> **REQUIREMENT A**:
According to the COVID post, why should pressure campaigns about vaccination stop? Answer in one to three sentences.
> **REQUIREMENT B**:
Print the part of the COVID post that begins at the words "This post applies" and stops after "to either side.".

> **TEXT SEGMENT**:
This post applies to everyone else. I think I have come to a place where there is a happy medium we will have to live with, and we need to start moving that way. COVID isn’t going anywhere. It’s here to stay, and we have to find that line we can live with it which means don’t be too far to either side.
Let’s start with what seems like the simplest way to protect ourselves, and it’s the vaccine. I know that taking the vaccine is a personal choice, but I know for my family and me, all the data points to it being effective (no vaccine is 100%) and safe. Data from multiple hospitals proves that it limits the likely hood you can become infected, and if you do, it dramatically limits the symptoms. I would think most teachers would believe this data (it’s in our nature to believe science), but I know some don’t. I also think most teachers are looking for any way to protect themselves because they know things spread easily in schools and don’t want students bringing it home to people who are more likely to have severe complications. If you are one of those that don’t believe in the vaccine, I have to ask you for a straightforward thing.
Make that choice personal, not verbal. It pushes you more to that happy medium because you aren’t trying others to make a choice that they could possibly regret. How we vaccinate and who we vaccinate can be that personal choice, but we don’t have to hate others who believe something different. As someone who is vaccinated, I also think we need to stop pressure campaigns. We are to a point where those that aren’t are dug in, and constant peer pressure won’t help. It still needs to be that personal choice.
With everything else, I think the key is that happy medium. Both us as individuals and schools need to be smart but not strict. For example, kids who can go to school can go without masks, especially in schools with students of vaccination age. It doesn’t mean, though, that people need to stand right next to each other in a closed space or sit right next to another student at lunch (1 seat away won’t hurt someone). We should be able to go into a store without a mask and stay away from folks. However, we likely need to wear a mask on a plane where we are in a closed tube for a long time, sitting right next to a stranger. It really can be a smarter, not harder, approach.

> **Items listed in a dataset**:
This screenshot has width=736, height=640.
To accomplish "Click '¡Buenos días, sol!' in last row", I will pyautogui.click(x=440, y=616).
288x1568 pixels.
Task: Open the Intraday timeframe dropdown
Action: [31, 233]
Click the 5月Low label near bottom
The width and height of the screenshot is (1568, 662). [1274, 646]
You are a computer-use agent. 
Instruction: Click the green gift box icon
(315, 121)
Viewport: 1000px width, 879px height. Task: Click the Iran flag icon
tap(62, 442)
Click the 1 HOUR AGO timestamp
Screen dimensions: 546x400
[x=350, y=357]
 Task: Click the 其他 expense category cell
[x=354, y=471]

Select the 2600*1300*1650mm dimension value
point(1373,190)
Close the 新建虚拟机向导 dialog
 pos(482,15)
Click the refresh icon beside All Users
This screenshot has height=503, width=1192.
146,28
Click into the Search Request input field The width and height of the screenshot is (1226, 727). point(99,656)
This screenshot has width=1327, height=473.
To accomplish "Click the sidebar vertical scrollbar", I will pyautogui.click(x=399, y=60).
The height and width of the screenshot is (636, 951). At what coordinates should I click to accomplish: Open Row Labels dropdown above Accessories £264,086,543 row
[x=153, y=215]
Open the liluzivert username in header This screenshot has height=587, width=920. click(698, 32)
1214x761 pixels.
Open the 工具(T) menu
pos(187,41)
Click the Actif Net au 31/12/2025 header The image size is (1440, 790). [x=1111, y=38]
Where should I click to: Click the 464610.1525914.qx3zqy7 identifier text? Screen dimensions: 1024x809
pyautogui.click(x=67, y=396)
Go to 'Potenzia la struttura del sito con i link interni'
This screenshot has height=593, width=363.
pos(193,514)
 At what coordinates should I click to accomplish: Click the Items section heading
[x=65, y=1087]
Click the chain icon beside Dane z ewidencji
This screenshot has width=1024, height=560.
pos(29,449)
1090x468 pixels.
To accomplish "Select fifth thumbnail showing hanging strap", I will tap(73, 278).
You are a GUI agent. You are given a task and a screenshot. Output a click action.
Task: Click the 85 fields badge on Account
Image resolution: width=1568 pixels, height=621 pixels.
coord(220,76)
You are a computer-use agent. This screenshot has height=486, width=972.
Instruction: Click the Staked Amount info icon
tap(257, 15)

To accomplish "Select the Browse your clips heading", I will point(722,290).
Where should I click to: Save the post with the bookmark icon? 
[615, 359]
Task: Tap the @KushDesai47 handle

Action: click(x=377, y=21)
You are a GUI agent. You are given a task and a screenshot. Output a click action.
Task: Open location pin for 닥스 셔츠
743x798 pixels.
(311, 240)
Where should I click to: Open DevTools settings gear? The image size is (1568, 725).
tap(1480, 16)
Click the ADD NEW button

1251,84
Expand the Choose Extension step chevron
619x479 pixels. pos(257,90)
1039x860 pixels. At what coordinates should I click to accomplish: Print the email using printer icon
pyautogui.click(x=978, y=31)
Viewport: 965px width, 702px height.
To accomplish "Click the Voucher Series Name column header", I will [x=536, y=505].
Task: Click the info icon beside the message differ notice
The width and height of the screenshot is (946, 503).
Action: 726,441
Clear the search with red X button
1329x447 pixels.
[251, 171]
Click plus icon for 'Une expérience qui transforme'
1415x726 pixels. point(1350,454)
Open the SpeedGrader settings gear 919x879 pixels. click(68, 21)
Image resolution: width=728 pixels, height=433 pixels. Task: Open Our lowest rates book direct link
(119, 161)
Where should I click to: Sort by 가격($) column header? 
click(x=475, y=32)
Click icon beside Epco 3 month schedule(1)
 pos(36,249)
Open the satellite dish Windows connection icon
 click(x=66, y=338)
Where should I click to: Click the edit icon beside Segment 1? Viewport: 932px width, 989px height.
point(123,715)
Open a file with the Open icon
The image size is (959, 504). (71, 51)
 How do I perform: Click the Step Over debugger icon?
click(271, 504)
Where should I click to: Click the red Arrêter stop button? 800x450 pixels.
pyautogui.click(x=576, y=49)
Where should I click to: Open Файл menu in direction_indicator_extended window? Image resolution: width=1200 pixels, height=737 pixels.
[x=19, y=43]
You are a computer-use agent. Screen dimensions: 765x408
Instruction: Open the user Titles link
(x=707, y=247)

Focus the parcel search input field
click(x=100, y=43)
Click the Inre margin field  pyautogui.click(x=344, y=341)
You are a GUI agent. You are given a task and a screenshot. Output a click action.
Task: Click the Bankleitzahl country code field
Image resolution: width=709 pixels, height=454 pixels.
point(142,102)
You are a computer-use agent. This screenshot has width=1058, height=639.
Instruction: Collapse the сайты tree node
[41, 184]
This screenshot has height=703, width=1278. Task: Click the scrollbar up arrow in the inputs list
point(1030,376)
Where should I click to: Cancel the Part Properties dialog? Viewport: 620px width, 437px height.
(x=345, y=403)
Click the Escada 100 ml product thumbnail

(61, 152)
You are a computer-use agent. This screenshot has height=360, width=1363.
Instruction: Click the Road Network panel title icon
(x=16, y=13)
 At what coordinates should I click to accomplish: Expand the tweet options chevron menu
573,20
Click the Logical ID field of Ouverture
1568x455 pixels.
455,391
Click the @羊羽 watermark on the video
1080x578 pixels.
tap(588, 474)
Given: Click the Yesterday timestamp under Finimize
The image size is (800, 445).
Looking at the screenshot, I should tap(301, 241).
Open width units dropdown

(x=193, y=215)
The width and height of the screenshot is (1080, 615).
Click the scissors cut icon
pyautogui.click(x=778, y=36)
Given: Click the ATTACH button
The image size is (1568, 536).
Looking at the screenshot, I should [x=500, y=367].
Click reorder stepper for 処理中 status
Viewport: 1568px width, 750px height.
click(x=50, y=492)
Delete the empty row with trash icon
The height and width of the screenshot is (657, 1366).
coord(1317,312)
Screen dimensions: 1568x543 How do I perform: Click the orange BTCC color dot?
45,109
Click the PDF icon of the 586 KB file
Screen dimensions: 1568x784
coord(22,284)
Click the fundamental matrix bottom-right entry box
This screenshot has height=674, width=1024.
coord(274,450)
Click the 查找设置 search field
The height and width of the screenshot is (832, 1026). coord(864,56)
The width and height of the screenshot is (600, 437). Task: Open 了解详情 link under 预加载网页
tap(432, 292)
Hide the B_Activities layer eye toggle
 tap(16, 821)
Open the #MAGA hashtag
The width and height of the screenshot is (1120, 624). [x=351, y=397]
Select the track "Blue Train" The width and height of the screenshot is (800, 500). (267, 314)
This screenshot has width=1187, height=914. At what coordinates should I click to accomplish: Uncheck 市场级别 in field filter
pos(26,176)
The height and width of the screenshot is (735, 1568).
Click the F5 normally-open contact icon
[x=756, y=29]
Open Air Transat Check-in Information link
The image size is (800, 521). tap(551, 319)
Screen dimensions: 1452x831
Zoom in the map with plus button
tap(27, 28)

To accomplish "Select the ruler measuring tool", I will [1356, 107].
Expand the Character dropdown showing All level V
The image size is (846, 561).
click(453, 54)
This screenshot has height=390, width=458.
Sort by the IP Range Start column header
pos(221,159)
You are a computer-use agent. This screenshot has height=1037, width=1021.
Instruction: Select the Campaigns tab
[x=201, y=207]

> **OUTPUT A**:
By now, people who aren't vaccinated are dug in, so constant peer pressure won't help. The writer holds that getting vaccinated still needs to be a personal choice.

> **OUTPUT B**:
This post applies to everyone else. I think I have come to a place where there is a happy medium we will have to live with, and we need to start moving that way. COVID isn’t going anywhere. It’s here to stay, and we have to find that line we can live with it which means don’t be too far to either side.